# SHORT EXERCISE:
Reproduce each of the following records word for word, keeping every line unchanged.

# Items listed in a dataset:
■ ■ ■

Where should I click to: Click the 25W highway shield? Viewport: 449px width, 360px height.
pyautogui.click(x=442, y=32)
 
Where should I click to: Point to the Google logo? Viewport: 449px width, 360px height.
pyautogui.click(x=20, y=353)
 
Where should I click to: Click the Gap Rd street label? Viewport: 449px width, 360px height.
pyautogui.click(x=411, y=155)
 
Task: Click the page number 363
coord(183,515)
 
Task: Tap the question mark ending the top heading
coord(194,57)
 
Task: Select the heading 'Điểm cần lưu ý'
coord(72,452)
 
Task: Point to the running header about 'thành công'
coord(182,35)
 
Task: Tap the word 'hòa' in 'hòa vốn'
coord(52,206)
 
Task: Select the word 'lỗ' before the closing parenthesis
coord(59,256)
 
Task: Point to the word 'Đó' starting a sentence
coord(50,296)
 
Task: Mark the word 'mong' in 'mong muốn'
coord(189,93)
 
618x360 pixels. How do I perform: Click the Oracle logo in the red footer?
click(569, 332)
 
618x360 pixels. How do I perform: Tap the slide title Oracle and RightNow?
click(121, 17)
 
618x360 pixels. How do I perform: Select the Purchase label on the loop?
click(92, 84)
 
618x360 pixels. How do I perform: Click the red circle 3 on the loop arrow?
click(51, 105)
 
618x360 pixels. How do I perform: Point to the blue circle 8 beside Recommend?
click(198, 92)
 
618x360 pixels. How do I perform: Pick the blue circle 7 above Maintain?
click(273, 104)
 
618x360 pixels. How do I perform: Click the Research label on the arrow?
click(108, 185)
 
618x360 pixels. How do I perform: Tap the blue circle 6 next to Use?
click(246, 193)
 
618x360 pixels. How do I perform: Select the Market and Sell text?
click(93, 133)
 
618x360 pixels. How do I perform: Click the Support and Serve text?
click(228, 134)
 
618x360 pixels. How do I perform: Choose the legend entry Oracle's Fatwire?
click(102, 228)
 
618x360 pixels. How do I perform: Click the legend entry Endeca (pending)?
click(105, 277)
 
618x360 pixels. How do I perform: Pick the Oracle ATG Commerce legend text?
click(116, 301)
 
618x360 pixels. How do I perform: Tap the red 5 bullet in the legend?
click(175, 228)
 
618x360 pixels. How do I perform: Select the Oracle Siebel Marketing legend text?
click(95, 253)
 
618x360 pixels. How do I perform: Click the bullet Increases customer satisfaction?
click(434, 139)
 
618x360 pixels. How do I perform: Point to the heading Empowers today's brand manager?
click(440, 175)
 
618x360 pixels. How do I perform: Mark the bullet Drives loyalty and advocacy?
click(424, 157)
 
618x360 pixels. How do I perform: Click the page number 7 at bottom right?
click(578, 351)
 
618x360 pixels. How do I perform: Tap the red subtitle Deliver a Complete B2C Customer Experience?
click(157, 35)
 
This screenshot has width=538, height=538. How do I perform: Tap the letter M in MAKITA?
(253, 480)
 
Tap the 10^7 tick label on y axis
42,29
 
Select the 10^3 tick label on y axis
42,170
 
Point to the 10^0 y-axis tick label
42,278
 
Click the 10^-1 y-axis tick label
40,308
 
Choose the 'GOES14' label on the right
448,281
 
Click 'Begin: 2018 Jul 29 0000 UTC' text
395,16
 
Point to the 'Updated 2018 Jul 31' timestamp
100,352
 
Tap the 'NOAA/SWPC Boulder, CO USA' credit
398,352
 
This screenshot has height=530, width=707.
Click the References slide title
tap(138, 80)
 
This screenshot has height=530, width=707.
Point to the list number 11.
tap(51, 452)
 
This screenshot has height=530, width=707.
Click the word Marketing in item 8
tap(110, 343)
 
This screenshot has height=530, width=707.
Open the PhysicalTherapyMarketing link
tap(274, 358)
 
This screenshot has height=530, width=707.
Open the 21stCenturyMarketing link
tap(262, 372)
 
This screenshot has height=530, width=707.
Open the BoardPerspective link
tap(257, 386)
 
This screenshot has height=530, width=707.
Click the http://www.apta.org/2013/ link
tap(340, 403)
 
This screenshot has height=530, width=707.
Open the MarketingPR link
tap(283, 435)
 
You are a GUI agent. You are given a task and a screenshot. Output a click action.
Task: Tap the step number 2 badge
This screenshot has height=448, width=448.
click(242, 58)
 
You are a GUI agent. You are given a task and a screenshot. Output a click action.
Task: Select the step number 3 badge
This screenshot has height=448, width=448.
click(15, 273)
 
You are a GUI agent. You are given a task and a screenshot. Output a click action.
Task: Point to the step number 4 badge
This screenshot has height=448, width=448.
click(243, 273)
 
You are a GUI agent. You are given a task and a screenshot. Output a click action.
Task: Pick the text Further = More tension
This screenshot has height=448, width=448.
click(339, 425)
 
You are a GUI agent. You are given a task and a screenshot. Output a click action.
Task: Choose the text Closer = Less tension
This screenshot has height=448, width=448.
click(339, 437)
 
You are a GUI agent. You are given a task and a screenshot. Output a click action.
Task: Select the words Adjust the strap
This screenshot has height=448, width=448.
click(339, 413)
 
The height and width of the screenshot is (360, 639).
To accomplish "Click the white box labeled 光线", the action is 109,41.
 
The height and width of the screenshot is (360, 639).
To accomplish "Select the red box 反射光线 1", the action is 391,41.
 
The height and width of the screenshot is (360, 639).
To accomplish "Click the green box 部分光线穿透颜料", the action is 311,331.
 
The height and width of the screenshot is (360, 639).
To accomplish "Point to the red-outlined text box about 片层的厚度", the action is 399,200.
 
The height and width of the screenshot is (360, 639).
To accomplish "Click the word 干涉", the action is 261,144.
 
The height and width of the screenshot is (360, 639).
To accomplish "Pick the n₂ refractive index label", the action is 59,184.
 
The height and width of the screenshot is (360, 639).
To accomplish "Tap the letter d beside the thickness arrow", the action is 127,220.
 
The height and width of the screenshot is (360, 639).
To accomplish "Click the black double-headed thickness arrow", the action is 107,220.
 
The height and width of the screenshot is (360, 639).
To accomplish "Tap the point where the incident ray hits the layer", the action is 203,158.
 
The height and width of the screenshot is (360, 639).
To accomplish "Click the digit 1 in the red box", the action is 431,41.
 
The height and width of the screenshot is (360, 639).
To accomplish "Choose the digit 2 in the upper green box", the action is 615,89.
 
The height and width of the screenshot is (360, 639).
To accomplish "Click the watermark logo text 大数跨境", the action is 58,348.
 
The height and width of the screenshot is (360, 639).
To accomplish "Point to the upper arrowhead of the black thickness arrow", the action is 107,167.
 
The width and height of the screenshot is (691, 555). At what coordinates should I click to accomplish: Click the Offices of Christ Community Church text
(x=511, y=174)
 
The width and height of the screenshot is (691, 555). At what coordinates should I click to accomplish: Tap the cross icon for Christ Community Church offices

■ ■ ■

# COMPLETED TASK:
Where should I click to: Click the 25W highway shield? Viewport: 449px width, 360px height.
pyautogui.click(x=442, y=32)
 
Where should I click to: Point to the Google logo? Viewport: 449px width, 360px height.
pyautogui.click(x=20, y=353)
 
Where should I click to: Click the Gap Rd street label? Viewport: 449px width, 360px height.
pyautogui.click(x=411, y=155)
 
Task: Click the page number 363
coord(183,515)
 
Task: Tap the question mark ending the top heading
coord(194,57)
 
Task: Select the heading 'Điểm cần lưu ý'
coord(72,452)
 
Task: Point to the running header about 'thành công'
coord(182,35)
 
Task: Tap the word 'hòa' in 'hòa vốn'
coord(52,206)
 
Task: Select the word 'lỗ' before the closing parenthesis
coord(59,256)
 
Task: Point to the word 'Đó' starting a sentence
coord(50,296)
 
Task: Mark the word 'mong' in 'mong muốn'
coord(189,93)
 
618x360 pixels. How do I perform: Click the Oracle logo in the red footer?
click(569, 332)
 
618x360 pixels. How do I perform: Tap the slide title Oracle and RightNow?
click(121, 17)
 
618x360 pixels. How do I perform: Select the Purchase label on the loop?
click(92, 84)
 
618x360 pixels. How do I perform: Click the red circle 3 on the loop arrow?
click(51, 105)
 
618x360 pixels. How do I perform: Point to the blue circle 8 beside Recommend?
click(198, 92)
 
618x360 pixels. How do I perform: Pick the blue circle 7 above Maintain?
click(273, 104)
 
618x360 pixels. How do I perform: Click the Research label on the arrow?
click(108, 185)
 
618x360 pixels. How do I perform: Tap the blue circle 6 next to Use?
click(246, 193)
 
618x360 pixels. How do I perform: Select the Market and Sell text?
click(93, 133)
 
618x360 pixels. How do I perform: Click the Support and Serve text?
click(228, 134)
 
618x360 pixels. How do I perform: Choose the legend entry Oracle's Fatwire?
click(102, 228)
 
618x360 pixels. How do I perform: Click the legend entry Endeca (pending)?
click(105, 277)
 
618x360 pixels. How do I perform: Pick the Oracle ATG Commerce legend text?
click(116, 301)
 
618x360 pixels. How do I perform: Tap the red 5 bullet in the legend?
click(175, 228)
 
618x360 pixels. How do I perform: Select the Oracle Siebel Marketing legend text?
click(95, 253)
 
618x360 pixels. How do I perform: Click the bullet Increases customer satisfaction?
click(434, 139)
 
618x360 pixels. How do I perform: Point to the heading Empowers today's brand manager?
click(440, 175)
 
618x360 pixels. How do I perform: Mark the bullet Drives loyalty and advocacy?
click(424, 157)
 
618x360 pixels. How do I perform: Click the page number 7 at bottom right?
click(578, 351)
 
618x360 pixels. How do I perform: Tap the red subtitle Deliver a Complete B2C Customer Experience?
click(157, 35)
 
This screenshot has width=538, height=538. How do I perform: Tap the letter M in MAKITA?
(253, 480)
 
Tap the 10^7 tick label on y axis
42,29
 
Select the 10^3 tick label on y axis
42,170
 
Point to the 10^0 y-axis tick label
42,278
 
Click the 10^-1 y-axis tick label
40,308
 
Choose the 'GOES14' label on the right
448,281
 
Click 'Begin: 2018 Jul 29 0000 UTC' text
395,16
 
Point to the 'Updated 2018 Jul 31' timestamp
100,352
 
Tap the 'NOAA/SWPC Boulder, CO USA' credit
398,352
 
This screenshot has height=530, width=707.
Click the References slide title
tap(138, 80)
 
This screenshot has height=530, width=707.
Point to the list number 11.
tap(51, 452)
 
This screenshot has height=530, width=707.
Click the word Marketing in item 8
tap(110, 343)
 
This screenshot has height=530, width=707.
Open the PhysicalTherapyMarketing link
tap(274, 358)
 
This screenshot has height=530, width=707.
Open the 21stCenturyMarketing link
tap(262, 372)
 
This screenshot has height=530, width=707.
Open the BoardPerspective link
tap(257, 386)
 
This screenshot has height=530, width=707.
Click the http://www.apta.org/2013/ link
tap(340, 403)
 
This screenshot has height=530, width=707.
Open the MarketingPR link
tap(283, 435)
 
You are a GUI agent. You are given a task and a screenshot. Output a click action.
Task: Tap the step number 2 badge
This screenshot has height=448, width=448.
click(242, 58)
 
You are a GUI agent. You are given a task and a screenshot. Output a click action.
Task: Select the step number 3 badge
This screenshot has height=448, width=448.
click(15, 273)
 
You are a GUI agent. You are given a task and a screenshot. Output a click action.
Task: Point to the step number 4 badge
This screenshot has height=448, width=448.
click(243, 273)
 
You are a GUI agent. You are given a task and a screenshot. Output a click action.
Task: Pick the text Further = More tension
This screenshot has height=448, width=448.
click(339, 425)
 
You are a GUI agent. You are given a task and a screenshot. Output a click action.
Task: Choose the text Closer = Less tension
This screenshot has height=448, width=448.
click(339, 437)
 
You are a GUI agent. You are given a task and a screenshot. Output a click action.
Task: Select the words Adjust the strap
This screenshot has height=448, width=448.
click(339, 413)
 
The height and width of the screenshot is (360, 639).
To accomplish "Click the white box labeled 光线", the action is 109,41.
 
The height and width of the screenshot is (360, 639).
To accomplish "Select the red box 反射光线 1", the action is 391,41.
 
The height and width of the screenshot is (360, 639).
To accomplish "Click the green box 部分光线穿透颜料", the action is 311,331.
 
The height and width of the screenshot is (360, 639).
To accomplish "Point to the red-outlined text box about 片层的厚度", the action is 399,200.
 
The height and width of the screenshot is (360, 639).
To accomplish "Click the word 干涉", the action is 261,144.
 
The height and width of the screenshot is (360, 639).
To accomplish "Pick the n₂ refractive index label", the action is 59,184.
 
The height and width of the screenshot is (360, 639).
To accomplish "Tap the letter d beside the thickness arrow", the action is 127,220.
 
The height and width of the screenshot is (360, 639).
To accomplish "Click the black double-headed thickness arrow", the action is 107,220.
 
The height and width of the screenshot is (360, 639).
To accomplish "Tap the point where the incident ray hits the layer", the action is 203,158.
 
The height and width of the screenshot is (360, 639).
To accomplish "Click the digit 1 in the red box", the action is 431,41.
 
The height and width of the screenshot is (360, 639).
To accomplish "Choose the digit 2 in the upper green box", the action is 615,89.
 
The height and width of the screenshot is (360, 639).
To accomplish "Click the watermark logo text 大数跨境", the action is 58,348.
 
The height and width of the screenshot is (360, 639).
To accomplish "Point to the upper arrowhead of the black thickness arrow", the action is 107,167.
 
The width and height of the screenshot is (691, 555). At what coordinates should I click to accomplish: Click the Offices of Christ Community Church text
(x=511, y=174)
 
The width and height of the screenshot is (691, 555). At what coordinates should I click to accomplish: Tap the cross icon for Christ Community Church offices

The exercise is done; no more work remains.